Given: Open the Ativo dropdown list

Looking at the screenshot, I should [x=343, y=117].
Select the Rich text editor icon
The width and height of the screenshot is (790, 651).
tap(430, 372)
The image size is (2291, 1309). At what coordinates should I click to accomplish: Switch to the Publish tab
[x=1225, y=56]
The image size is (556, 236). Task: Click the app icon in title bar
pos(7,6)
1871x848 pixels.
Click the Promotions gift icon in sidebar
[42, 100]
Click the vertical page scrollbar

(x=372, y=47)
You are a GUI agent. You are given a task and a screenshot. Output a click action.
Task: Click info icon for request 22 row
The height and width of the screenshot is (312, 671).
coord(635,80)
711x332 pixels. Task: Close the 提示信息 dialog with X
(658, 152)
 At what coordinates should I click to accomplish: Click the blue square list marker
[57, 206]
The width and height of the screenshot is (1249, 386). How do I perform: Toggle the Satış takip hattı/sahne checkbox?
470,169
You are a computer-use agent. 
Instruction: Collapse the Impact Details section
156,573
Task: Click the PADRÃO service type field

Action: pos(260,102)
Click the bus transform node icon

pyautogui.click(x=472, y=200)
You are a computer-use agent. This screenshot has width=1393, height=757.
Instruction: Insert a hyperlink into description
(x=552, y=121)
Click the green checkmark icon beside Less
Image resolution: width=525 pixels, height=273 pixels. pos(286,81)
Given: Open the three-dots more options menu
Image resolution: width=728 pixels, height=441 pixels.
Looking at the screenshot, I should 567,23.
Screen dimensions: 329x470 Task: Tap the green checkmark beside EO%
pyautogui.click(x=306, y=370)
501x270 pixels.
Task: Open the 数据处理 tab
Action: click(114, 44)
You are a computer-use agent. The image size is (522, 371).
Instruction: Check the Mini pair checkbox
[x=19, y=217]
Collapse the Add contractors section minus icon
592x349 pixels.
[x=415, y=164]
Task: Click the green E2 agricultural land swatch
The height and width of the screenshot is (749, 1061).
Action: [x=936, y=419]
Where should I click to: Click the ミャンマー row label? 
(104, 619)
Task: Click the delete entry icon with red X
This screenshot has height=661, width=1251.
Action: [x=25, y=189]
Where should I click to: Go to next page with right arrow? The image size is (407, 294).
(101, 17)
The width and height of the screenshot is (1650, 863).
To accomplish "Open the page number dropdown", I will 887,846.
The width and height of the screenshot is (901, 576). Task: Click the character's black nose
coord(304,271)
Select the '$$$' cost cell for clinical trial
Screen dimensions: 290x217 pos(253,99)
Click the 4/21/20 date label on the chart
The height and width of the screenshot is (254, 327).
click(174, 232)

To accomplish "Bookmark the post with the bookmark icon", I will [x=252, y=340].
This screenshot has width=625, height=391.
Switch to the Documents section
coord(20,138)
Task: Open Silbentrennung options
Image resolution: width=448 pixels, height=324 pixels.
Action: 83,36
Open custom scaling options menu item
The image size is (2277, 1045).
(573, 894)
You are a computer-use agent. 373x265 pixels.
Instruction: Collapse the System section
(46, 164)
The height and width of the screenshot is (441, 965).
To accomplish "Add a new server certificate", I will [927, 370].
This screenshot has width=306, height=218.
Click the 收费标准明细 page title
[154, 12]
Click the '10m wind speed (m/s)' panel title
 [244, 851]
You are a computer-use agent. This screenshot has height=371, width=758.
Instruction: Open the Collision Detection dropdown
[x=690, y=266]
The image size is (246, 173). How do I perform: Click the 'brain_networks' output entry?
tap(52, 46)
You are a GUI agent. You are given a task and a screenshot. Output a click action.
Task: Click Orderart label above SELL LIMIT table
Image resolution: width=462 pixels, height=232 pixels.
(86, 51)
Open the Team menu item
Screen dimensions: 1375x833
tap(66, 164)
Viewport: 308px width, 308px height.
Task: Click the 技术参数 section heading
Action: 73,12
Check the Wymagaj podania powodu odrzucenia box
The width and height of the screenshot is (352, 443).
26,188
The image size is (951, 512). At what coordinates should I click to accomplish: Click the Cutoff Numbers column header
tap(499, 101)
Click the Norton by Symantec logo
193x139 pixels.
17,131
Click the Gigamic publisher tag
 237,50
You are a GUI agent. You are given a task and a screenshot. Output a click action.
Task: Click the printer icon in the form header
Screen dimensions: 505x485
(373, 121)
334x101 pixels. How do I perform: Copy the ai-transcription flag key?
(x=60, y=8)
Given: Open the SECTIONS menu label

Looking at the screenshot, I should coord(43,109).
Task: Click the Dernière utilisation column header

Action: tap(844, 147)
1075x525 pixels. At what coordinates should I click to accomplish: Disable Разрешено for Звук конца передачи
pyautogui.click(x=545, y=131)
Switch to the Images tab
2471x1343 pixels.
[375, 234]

━━━━━━━━━━

TASK
Rewrite the material above with each "checkbox" changed to "check box", keeping everything else the same.

EXERCISE RESULT
Given: Open the Ativo dropdown list

Looking at the screenshot, I should [x=343, y=117].
Select the Rich text editor icon
The width and height of the screenshot is (790, 651).
tap(430, 372)
The image size is (2291, 1309). At what coordinates should I click to accomplish: Switch to the Publish tab
[x=1225, y=56]
The image size is (556, 236). Task: Click the app icon in title bar
pos(7,6)
1871x848 pixels.
Click the Promotions gift icon in sidebar
[42, 100]
Click the vertical page scrollbar

(x=372, y=47)
You are a GUI agent. You are given a task and a screenshot. Output a click action.
Task: Click info icon for request 22 row
The height and width of the screenshot is (312, 671).
coord(635,80)
711x332 pixels. Task: Close the 提示信息 dialog with X
(658, 152)
 At what coordinates should I click to accomplish: Click the blue square list marker
[57, 206]
The width and height of the screenshot is (1249, 386). How do I perform: Toggle the Satış takip hattı/sahne check box?
470,169
You are a computer-use agent. 
Instruction: Collapse the Impact Details section
156,573
Task: Click the PADRÃO service type field

Action: pos(260,102)
Click the bus transform node icon

pyautogui.click(x=472, y=200)
You are a computer-use agent. This screenshot has width=1393, height=757.
Instruction: Insert a hyperlink into description
(x=552, y=121)
Click the green checkmark icon beside Less
Image resolution: width=525 pixels, height=273 pixels. pos(286,81)
Given: Open the three-dots more options menu
Image resolution: width=728 pixels, height=441 pixels.
Looking at the screenshot, I should 567,23.
Screen dimensions: 329x470 Task: Tap the green checkmark beside EO%
pyautogui.click(x=306, y=370)
501x270 pixels.
Task: Open the 数据处理 tab
Action: click(114, 44)
You are a computer-use agent. The image size is (522, 371).
Instruction: Check the Mini pair check box
[x=19, y=217]
Collapse the Add contractors section minus icon
592x349 pixels.
[x=415, y=164]
Task: Click the green E2 agricultural land swatch
The height and width of the screenshot is (749, 1061).
Action: [x=936, y=419]
Where should I click to: Click the ミャンマー row label? 
(104, 619)
Task: Click the delete entry icon with red X
This screenshot has height=661, width=1251.
Action: [x=25, y=189]
Where should I click to: Go to next page with right arrow? The image size is (407, 294).
(101, 17)
The width and height of the screenshot is (1650, 863).
To accomplish "Open the page number dropdown", I will 887,846.
The width and height of the screenshot is (901, 576). Task: Click the character's black nose
coord(304,271)
Select the '$$$' cost cell for clinical trial
Screen dimensions: 290x217 pos(253,99)
Click the 4/21/20 date label on the chart
The height and width of the screenshot is (254, 327).
click(174, 232)

To accomplish "Bookmark the post with the bookmark icon", I will [x=252, y=340].
This screenshot has width=625, height=391.
Switch to the Documents section
coord(20,138)
Task: Open Silbentrennung options
Image resolution: width=448 pixels, height=324 pixels.
Action: 83,36
Open custom scaling options menu item
The image size is (2277, 1045).
(573, 894)
You are a computer-use agent. 373x265 pixels.
Instruction: Collapse the System section
(46, 164)
The height and width of the screenshot is (441, 965).
To accomplish "Add a new server certificate", I will [927, 370].
This screenshot has width=306, height=218.
Click the 收费标准明细 page title
[154, 12]
Click the '10m wind speed (m/s)' panel title
 [244, 851]
You are a computer-use agent. This screenshot has height=371, width=758.
Instruction: Open the Collision Detection dropdown
[x=690, y=266]
The image size is (246, 173). How do I perform: Click the 'brain_networks' output entry?
tap(52, 46)
You are a GUI agent. You are given a task and a screenshot. Output a click action.
Task: Click Orderart label above SELL LIMIT table
Image resolution: width=462 pixels, height=232 pixels.
(86, 51)
Open the Team menu item
Screen dimensions: 1375x833
tap(66, 164)
Viewport: 308px width, 308px height.
Task: Click the 技术参数 section heading
Action: 73,12
Check the Wymagaj podania powodu odrzucenia box
The width and height of the screenshot is (352, 443).
26,188
The image size is (951, 512). At what coordinates should I click to accomplish: Click the Cutoff Numbers column header
tap(499, 101)
Click the Norton by Symantec logo
193x139 pixels.
17,131
Click the Gigamic publisher tag
 237,50
You are a GUI agent. You are given a task and a screenshot. Output a click action.
Task: Click the printer icon in the form header
Screen dimensions: 505x485
(373, 121)
334x101 pixels. How do I perform: Copy the ai-transcription flag key?
(x=60, y=8)
Given: Open the SECTIONS menu label

Looking at the screenshot, I should coord(43,109).
Task: Click the Dernière utilisation column header

Action: tap(844, 147)
1075x525 pixels. At what coordinates should I click to accomplish: Disable Разрешено for Звук конца передачи
pyautogui.click(x=545, y=131)
Switch to the Images tab
2471x1343 pixels.
[375, 234]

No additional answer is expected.